§ **Provided records**
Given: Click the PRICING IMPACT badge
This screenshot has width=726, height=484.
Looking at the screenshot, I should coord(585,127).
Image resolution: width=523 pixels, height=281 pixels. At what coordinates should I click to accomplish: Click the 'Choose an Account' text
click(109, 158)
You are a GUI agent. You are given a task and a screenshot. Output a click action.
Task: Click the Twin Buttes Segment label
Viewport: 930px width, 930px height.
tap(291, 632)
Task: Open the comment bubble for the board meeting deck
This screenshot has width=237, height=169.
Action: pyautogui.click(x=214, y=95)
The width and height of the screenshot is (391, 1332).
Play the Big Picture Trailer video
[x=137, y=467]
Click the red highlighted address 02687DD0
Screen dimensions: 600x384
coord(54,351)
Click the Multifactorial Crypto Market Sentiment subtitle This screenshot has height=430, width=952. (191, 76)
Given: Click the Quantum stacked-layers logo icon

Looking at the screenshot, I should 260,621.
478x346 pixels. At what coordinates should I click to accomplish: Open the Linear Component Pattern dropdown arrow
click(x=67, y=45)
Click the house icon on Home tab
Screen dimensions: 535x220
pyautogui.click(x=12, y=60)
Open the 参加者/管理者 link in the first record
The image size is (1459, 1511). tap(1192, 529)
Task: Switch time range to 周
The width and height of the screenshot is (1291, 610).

§ **Exercise goal**
Copy out all of the material above word for word, with nothing added or left out.

§ **Output of the exercise**
Given: Click the PRICING IMPACT badge
This screenshot has width=726, height=484.
Looking at the screenshot, I should coord(585,127).
Image resolution: width=523 pixels, height=281 pixels. At what coordinates should I click to accomplish: Click the 'Choose an Account' text
click(109, 158)
You are a GUI agent. You are given a task and a screenshot. Output a click action.
Task: Click the Twin Buttes Segment label
Viewport: 930px width, 930px height.
tap(291, 632)
Task: Open the comment bubble for the board meeting deck
This screenshot has width=237, height=169.
Action: pyautogui.click(x=214, y=95)
The width and height of the screenshot is (391, 1332).
Play the Big Picture Trailer video
[x=137, y=467]
Click the red highlighted address 02687DD0
Screen dimensions: 600x384
coord(54,351)
Click the Multifactorial Crypto Market Sentiment subtitle This screenshot has height=430, width=952. (191, 76)
Given: Click the Quantum stacked-layers logo icon

Looking at the screenshot, I should 260,621.
478x346 pixels. At what coordinates should I click to accomplish: Open the Linear Component Pattern dropdown arrow
click(x=67, y=45)
Click the house icon on Home tab
Screen dimensions: 535x220
pyautogui.click(x=12, y=60)
Open the 参加者/管理者 link in the first record
The image size is (1459, 1511). tap(1192, 529)
Task: Switch time range to 周
The width and height of the screenshot is (1291, 610).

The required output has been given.